Written task 1:
Convert part of the records into a Markdown table with the columns Row and Line, numbering each row and leaving out blank lines. Begin at the line that has "Task: Click pencil edit icon beside Testliste", stop after the line that has "(1150, 140)", and omit the pictures.

Selected text:
Studio album by Futures
- Released: 3 March 2010 (Rock Sound) 19 April 2010 (Re-release)
- Genre: Rock, pop, pop-punk
- Length: 26:27 (Rock Sound) 33:19 (Re-release)
- Label: Self-released
- Producer: Peter Miles

Singles from The Holiday
- "The Boy Who Cried Wolf" Released: 22 February 2010;

= The Holiday (album) =

The Holiday is the debut album from Buckinghamshire-based alternative band Futures, given away free with issue 133 (March 2010) of Rock Sound magazine.

This was the first time Rock Sound had given away a full album for free and led to this issue of the magazine becoming the highest selling in two years.

The album was re-released through the band's website on 19 April 2010, with bonus acoustic tracks.

==Track listing==
All songs written by Futures.

1. "16" – 3:23
2. "Take Me Home" – 3:27
3. "Sal Paradise" – 3:27
4. "The Boy Who Cried Wolf" (featuring Annabel Jones of Lady and the Lost Boys) – 3:28
5. "Holiday" – 3:37
6. "The Summer" – 4:26
7. "Thank You" – 4:40

===Re-release bonus tracks===
1. - "The Boy Who Cried Wolf (Acoustic)" – 3:12
2. - "Holiday (Acoustic)" – 3:40

==Reception==

The Holiday has been very well received, with the majority of reviews being positive. Kerrang! gave a positive review stating that it was "an album of gloriously uplifting tunes" and giving the album a KKKK rating.

Records shown:
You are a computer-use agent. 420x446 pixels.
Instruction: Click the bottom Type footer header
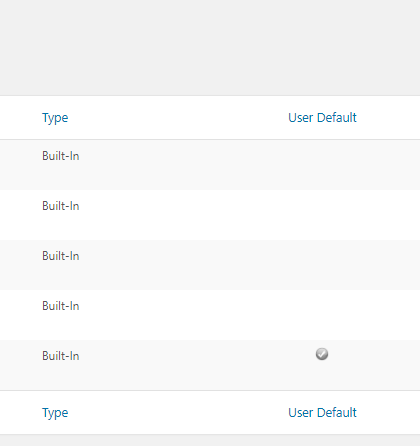(x=55, y=413)
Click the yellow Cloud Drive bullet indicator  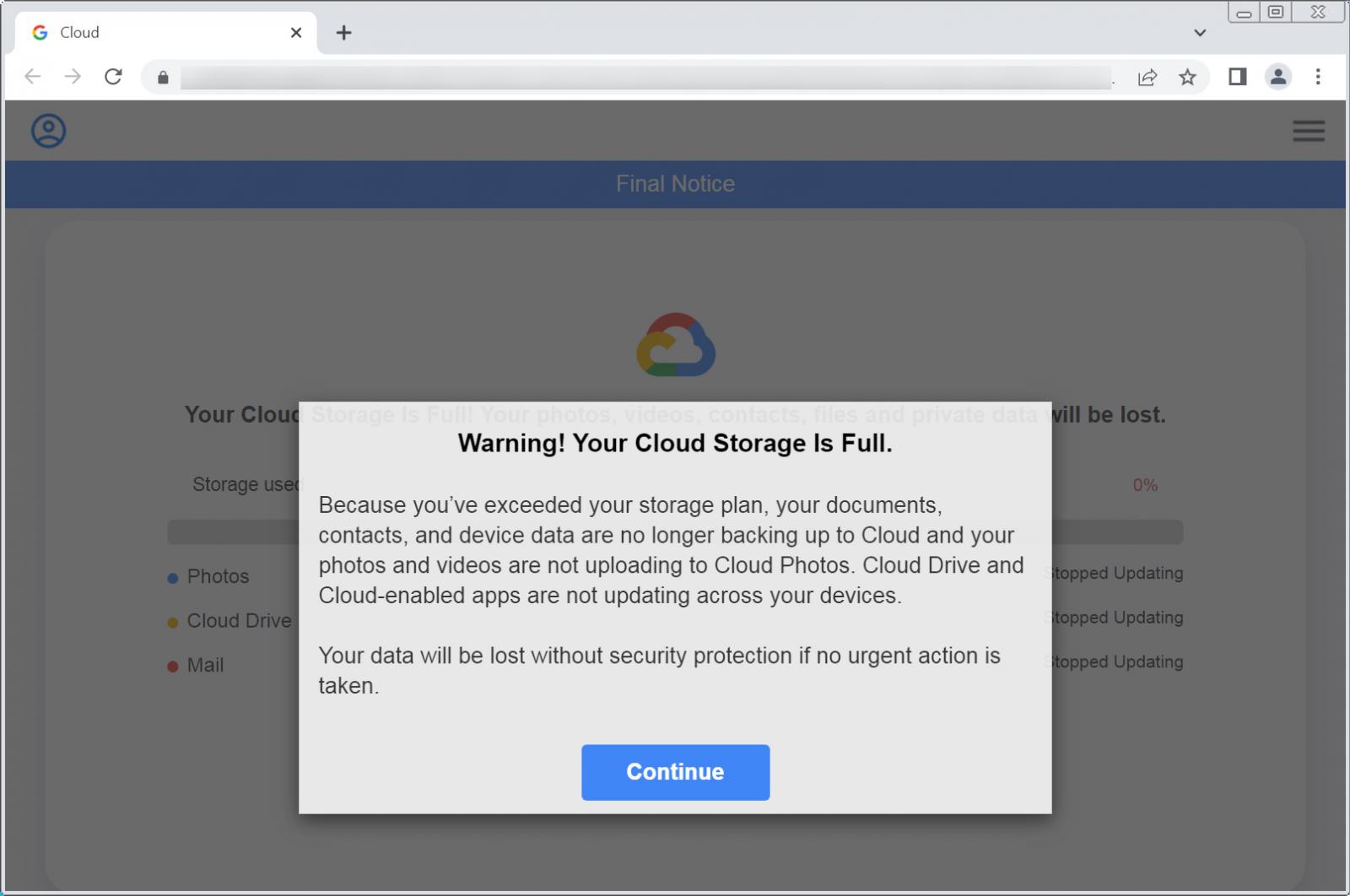click(x=171, y=621)
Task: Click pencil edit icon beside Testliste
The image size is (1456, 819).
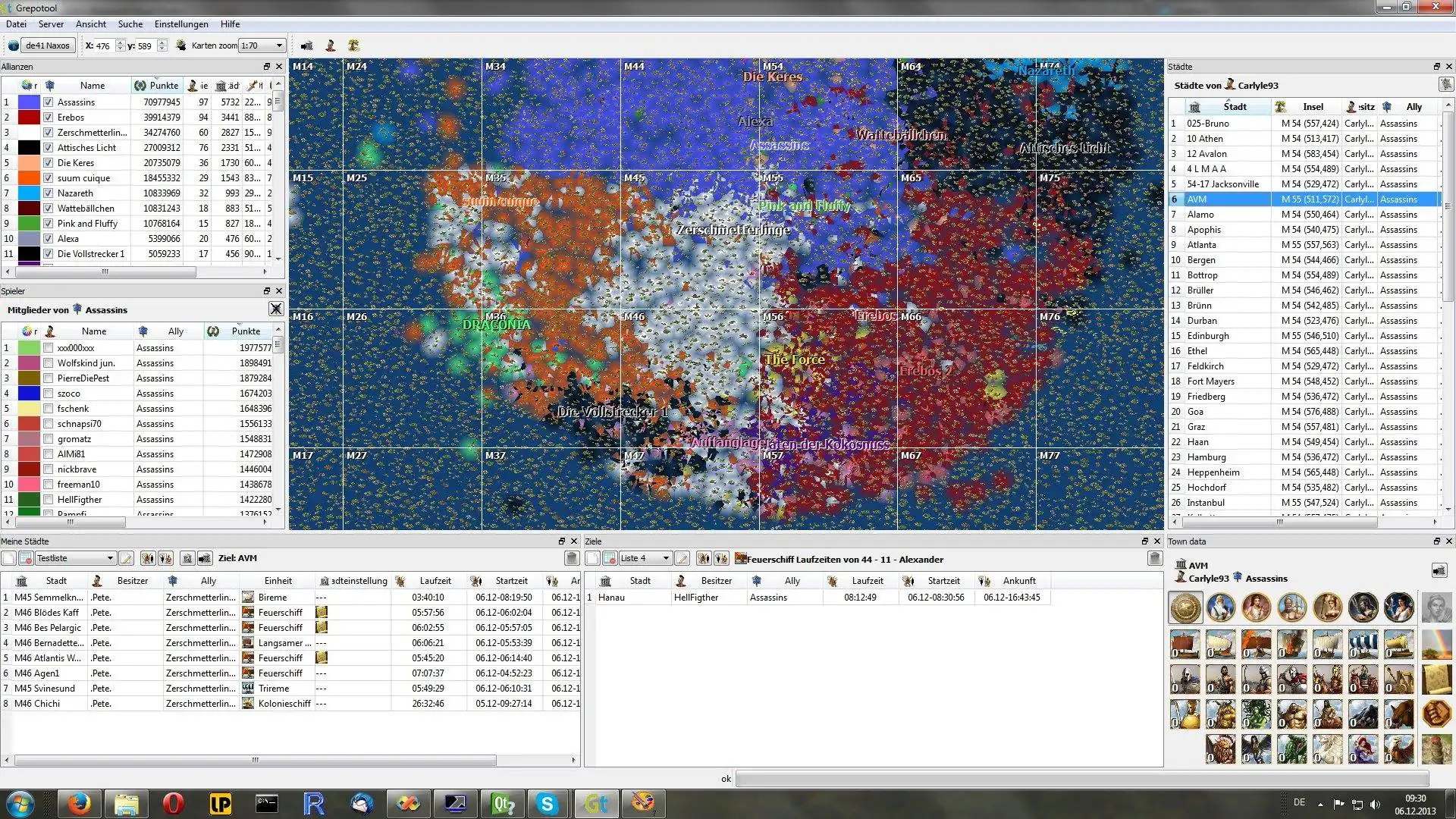Action: pyautogui.click(x=126, y=558)
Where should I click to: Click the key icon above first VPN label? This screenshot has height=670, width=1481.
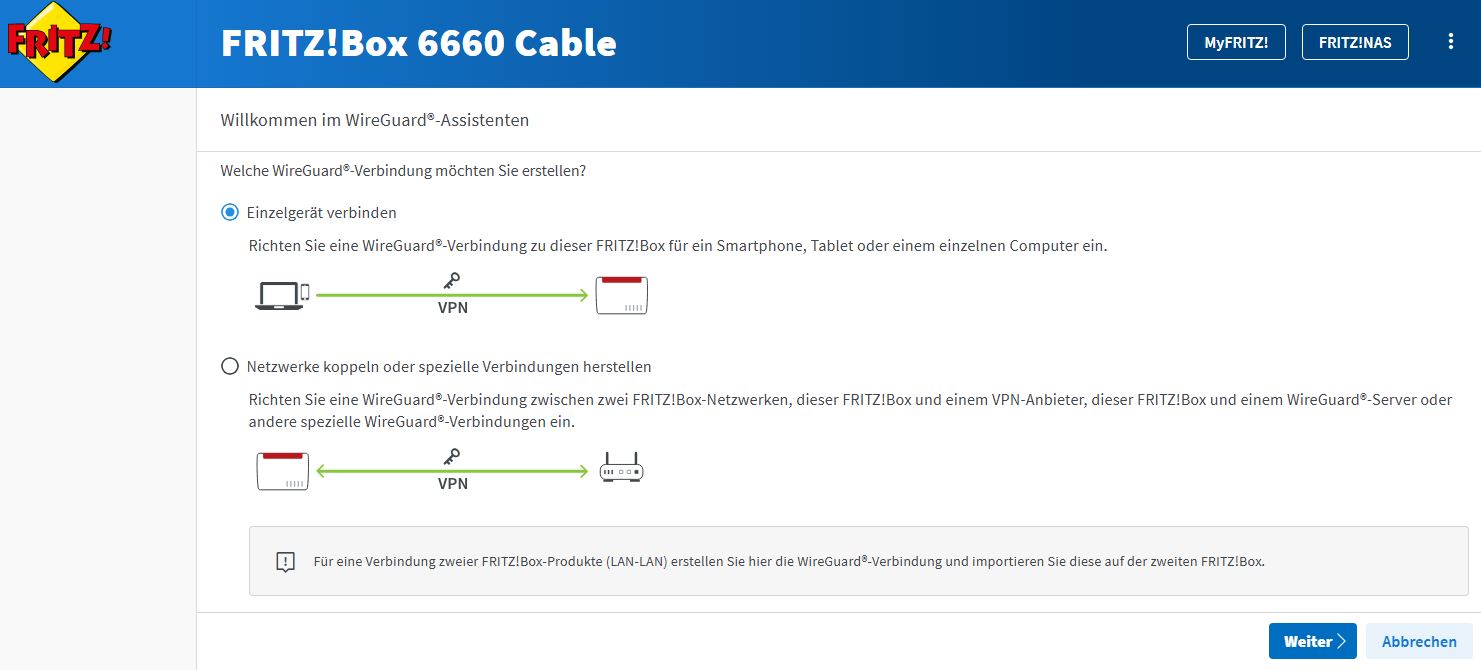pos(452,282)
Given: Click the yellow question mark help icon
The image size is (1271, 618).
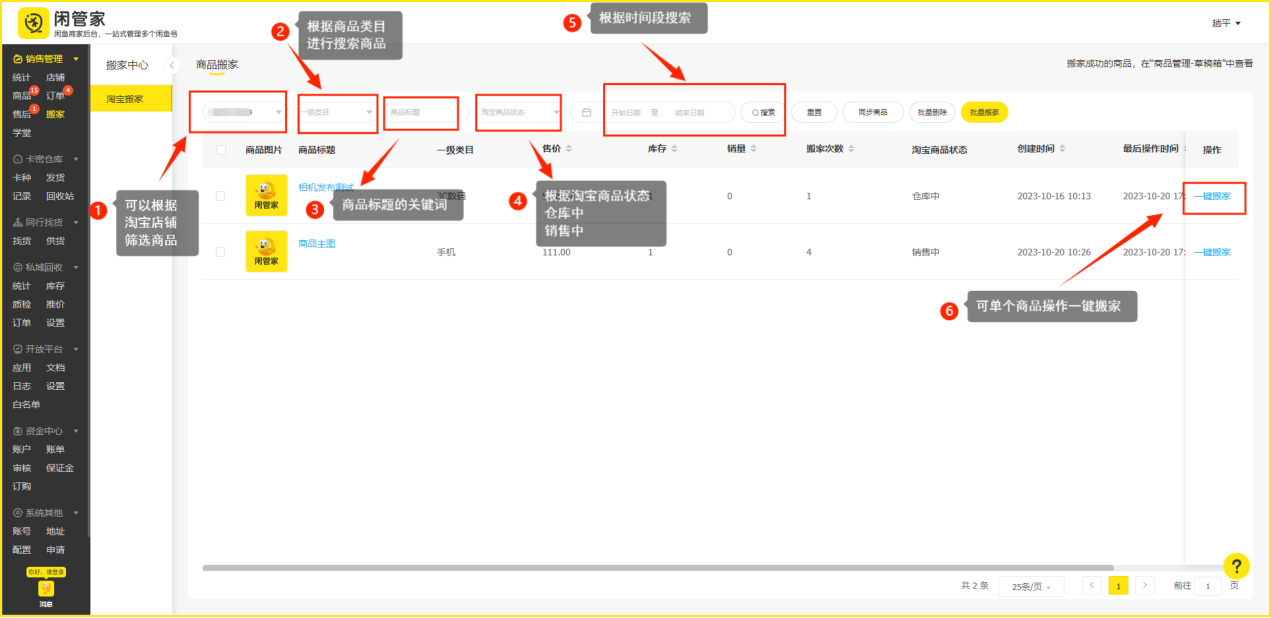Looking at the screenshot, I should point(1236,566).
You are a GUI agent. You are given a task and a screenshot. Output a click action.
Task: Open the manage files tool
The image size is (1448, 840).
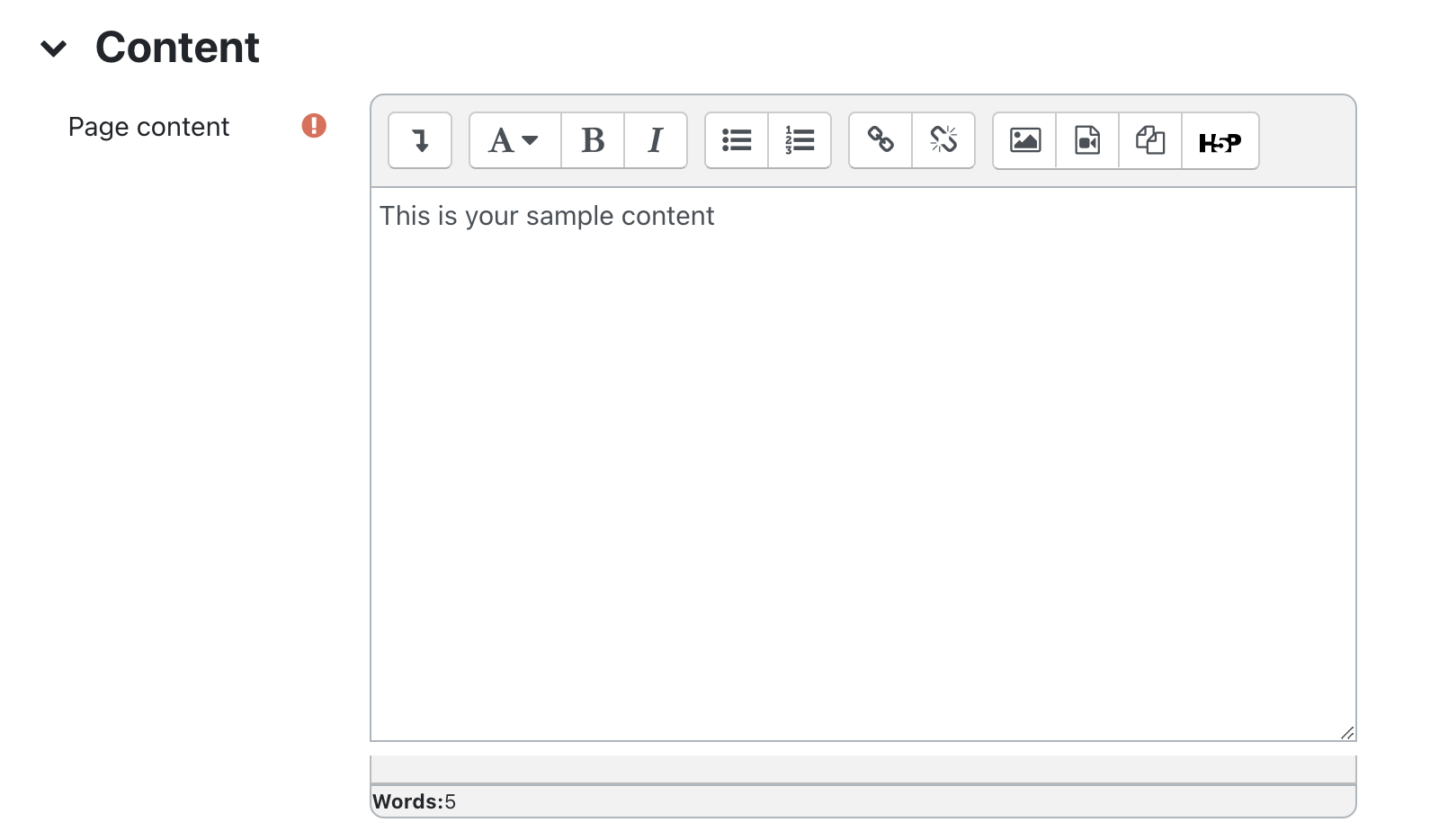(1150, 140)
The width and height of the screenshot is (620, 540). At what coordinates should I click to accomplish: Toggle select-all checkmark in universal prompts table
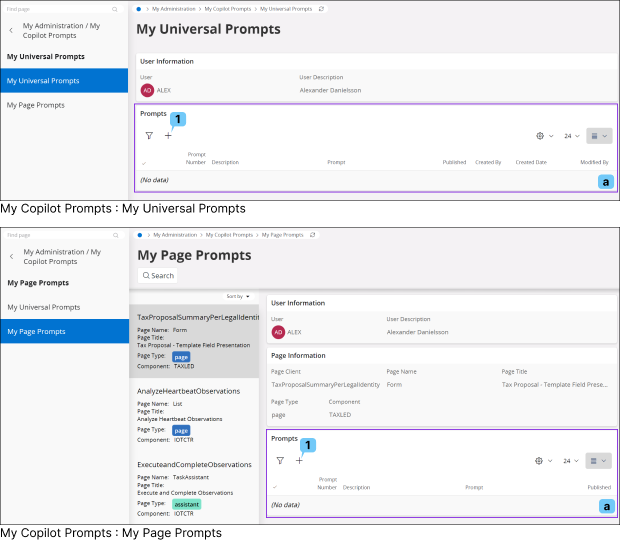click(x=144, y=162)
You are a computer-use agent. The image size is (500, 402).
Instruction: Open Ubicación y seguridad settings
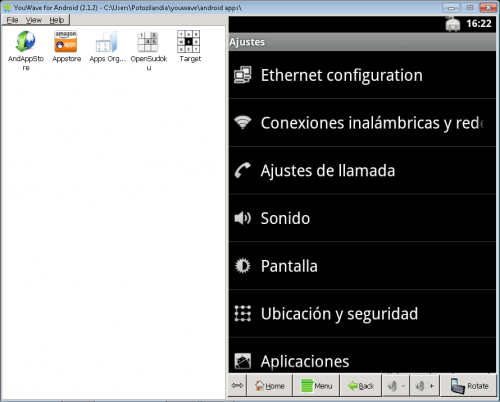click(x=362, y=313)
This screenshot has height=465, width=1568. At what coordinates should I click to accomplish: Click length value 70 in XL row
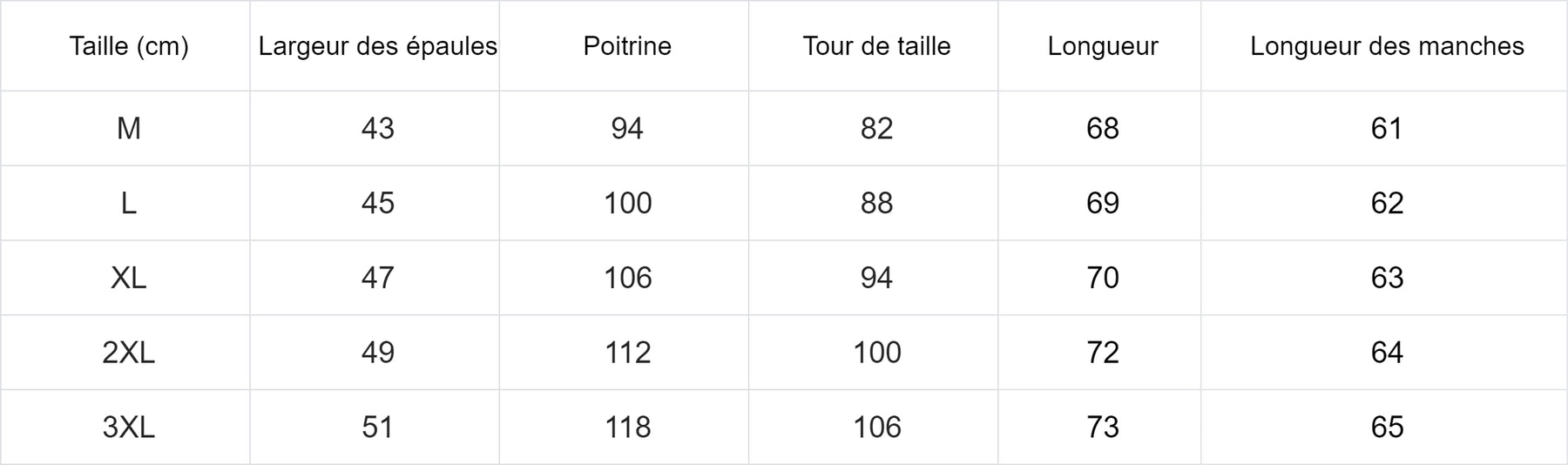pyautogui.click(x=1103, y=278)
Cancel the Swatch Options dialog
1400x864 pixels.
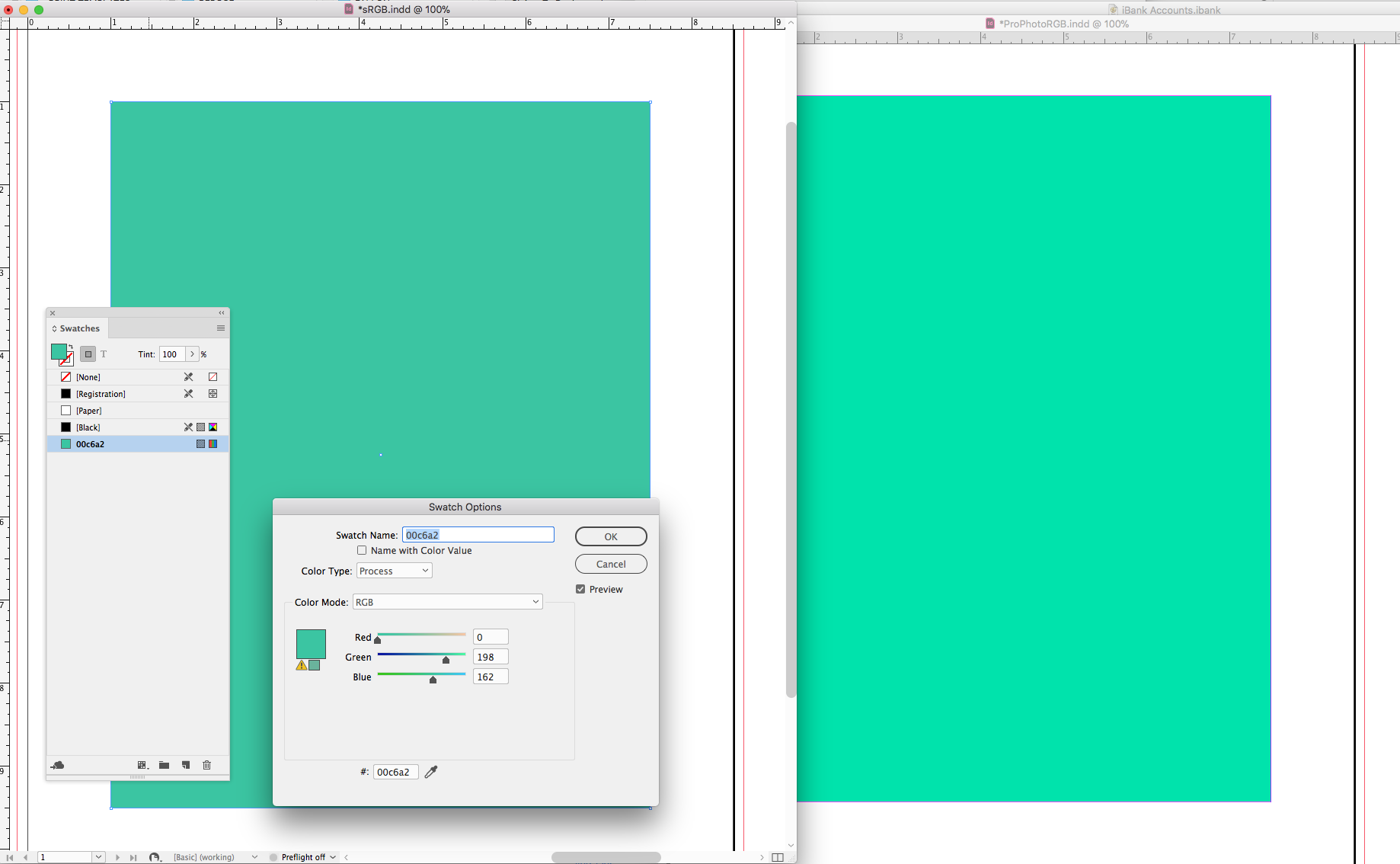(x=610, y=564)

Written task 2:
Carry on the article about The Holiday album from the point where it stops.

Written reply 1:
| Row | Line |
|---|---|
| 1 | Task: Click pencil edit icon beside Testliste |
| 2 | The image size is (1456, 819). |
| 3 | Action: pyautogui.click(x=126, y=558) |
| 4 | Where should I click to: Click the key icon above first VPN label? This screenshot has height=670, width=1481. |
| 5 | pos(452,282) |
| 6 | Given: Click the yellow question mark help icon |
| 7 | The image size is (1271, 618). |
| 8 | Looking at the screenshot, I should point(1236,566). |
| 9 | You are a GUI agent. You are given a task and a screenshot. Output a click action. |
| 10 | Task: Open the manage files tool |
| 11 | The image size is (1448, 840). |
| 12 | (1150, 140) |

Written reply 2:
Rock Sound's review was also very positive saying about the album, "it's gorgeous, it's rocking and it paints Futures as a very exciting prospect indeed". The album also gained a 9/10 rating.

The review on Punktastic stated that The Holiday "is going to set them apart from all of the more established acts doing this kind of thing. Kids in Glass Houses apart, I doubt there's a band doing this style of music any better" and that saying that "the future is very bright."

Professional ratings
Review scores
| Source | Rating |
| Kerrang! |  |
| Rock Sound |  |
| Punktastic |  |
| Rocklifestyle |  |

==Personnel==
- Ant West – vocals, guitar
- Casey Roarty – guitar
- Christian Ward – bass
- George Lindsay – drums
- Annabel Jones – vocals on "The Boy Who Cried Wolf"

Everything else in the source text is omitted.